_EXERCISE GOAL_
When the line containing "Click the blue verified badge" is reached, begin reproducing lines exactly and continue through the last line of the records below.

[LISTED ENTRIES Boundary: Start]

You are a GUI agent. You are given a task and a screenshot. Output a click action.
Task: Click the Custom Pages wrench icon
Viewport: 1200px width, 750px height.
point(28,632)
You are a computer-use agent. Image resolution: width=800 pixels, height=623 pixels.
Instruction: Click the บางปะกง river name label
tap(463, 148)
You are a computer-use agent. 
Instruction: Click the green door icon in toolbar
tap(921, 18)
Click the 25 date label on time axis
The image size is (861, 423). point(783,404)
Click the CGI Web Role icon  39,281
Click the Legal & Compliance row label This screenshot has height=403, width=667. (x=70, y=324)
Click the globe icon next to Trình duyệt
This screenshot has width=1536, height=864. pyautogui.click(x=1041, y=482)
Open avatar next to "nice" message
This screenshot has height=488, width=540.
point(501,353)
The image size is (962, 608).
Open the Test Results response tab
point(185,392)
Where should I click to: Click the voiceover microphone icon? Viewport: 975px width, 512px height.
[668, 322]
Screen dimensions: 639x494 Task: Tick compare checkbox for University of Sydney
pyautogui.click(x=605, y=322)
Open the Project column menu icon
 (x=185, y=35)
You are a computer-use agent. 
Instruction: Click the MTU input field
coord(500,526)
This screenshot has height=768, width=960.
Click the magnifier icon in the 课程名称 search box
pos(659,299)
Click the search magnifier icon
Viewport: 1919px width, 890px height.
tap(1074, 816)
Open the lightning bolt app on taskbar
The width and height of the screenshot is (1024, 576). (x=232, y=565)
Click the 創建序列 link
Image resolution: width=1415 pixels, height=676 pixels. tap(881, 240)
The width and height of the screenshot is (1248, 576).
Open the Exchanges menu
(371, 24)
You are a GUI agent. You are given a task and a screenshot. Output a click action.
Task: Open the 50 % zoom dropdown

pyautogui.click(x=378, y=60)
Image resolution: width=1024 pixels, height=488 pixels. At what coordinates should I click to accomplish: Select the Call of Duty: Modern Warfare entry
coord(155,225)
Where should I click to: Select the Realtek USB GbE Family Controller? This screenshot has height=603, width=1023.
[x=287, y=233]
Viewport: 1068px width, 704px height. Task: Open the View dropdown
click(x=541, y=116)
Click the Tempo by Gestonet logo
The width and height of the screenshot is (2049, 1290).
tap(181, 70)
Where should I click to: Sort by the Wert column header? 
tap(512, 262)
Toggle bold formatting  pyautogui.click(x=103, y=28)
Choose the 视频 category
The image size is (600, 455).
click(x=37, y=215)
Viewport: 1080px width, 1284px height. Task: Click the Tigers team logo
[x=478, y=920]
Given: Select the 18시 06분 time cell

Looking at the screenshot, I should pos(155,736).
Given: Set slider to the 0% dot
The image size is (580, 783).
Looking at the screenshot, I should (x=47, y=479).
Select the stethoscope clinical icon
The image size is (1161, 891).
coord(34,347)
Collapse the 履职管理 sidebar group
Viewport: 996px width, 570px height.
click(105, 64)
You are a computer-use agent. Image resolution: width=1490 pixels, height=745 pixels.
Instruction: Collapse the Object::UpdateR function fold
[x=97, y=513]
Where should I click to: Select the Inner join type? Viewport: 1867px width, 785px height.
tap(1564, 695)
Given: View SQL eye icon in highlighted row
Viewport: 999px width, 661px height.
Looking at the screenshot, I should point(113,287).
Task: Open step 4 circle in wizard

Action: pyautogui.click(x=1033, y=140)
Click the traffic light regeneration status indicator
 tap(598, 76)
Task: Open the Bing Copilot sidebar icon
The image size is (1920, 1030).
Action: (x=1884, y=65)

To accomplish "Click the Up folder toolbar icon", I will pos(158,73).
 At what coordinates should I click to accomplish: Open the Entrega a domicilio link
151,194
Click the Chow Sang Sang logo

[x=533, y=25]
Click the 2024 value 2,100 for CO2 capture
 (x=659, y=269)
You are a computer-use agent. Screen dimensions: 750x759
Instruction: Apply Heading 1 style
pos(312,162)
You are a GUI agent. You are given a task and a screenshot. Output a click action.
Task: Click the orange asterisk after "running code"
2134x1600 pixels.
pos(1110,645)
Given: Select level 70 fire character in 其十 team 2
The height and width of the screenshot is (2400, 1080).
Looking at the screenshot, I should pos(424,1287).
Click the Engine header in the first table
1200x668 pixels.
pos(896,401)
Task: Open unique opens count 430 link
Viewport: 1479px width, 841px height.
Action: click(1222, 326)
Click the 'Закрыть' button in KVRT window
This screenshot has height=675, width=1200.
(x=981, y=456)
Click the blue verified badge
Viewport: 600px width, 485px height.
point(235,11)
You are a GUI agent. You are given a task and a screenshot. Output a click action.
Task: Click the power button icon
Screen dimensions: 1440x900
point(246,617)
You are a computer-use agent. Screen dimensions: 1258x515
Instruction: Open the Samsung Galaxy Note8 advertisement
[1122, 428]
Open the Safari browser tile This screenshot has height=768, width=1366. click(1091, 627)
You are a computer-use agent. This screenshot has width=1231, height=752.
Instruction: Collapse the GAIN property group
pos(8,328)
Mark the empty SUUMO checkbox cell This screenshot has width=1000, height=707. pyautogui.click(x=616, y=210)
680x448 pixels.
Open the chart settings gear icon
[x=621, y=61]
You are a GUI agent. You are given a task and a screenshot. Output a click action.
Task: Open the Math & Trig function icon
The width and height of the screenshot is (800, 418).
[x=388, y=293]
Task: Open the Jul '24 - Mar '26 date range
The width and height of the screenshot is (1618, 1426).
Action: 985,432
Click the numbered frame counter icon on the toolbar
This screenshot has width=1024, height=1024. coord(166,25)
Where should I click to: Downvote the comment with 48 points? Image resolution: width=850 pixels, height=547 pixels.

[LISTED ENTRIES Boundary: End]

_YOUR RESPONSE_
Click the blue verified badge
Viewport: 600px width, 485px height.
point(235,11)
You are a GUI agent. You are given a task and a screenshot. Output a click action.
Task: Click the power button icon
Screen dimensions: 1440x900
point(246,617)
You are a computer-use agent. Screen dimensions: 1258x515
Instruction: Open the Samsung Galaxy Note8 advertisement
[1122, 428]
Open the Safari browser tile This screenshot has height=768, width=1366. click(1091, 627)
You are a computer-use agent. This screenshot has width=1231, height=752.
Instruction: Collapse the GAIN property group
pos(8,328)
Mark the empty SUUMO checkbox cell This screenshot has width=1000, height=707. pyautogui.click(x=616, y=210)
680x448 pixels.
Open the chart settings gear icon
[x=621, y=61]
You are a GUI agent. You are given a task and a screenshot. Output a click action.
Task: Open the Math & Trig function icon
The width and height of the screenshot is (800, 418).
[x=388, y=293]
Task: Open the Jul '24 - Mar '26 date range
The width and height of the screenshot is (1618, 1426).
Action: 985,432
Click the numbered frame counter icon on the toolbar
This screenshot has width=1024, height=1024. coord(166,25)
Where should I click to: Downvote the comment with 48 points? Image resolution: width=850 pixels, height=547 pixels.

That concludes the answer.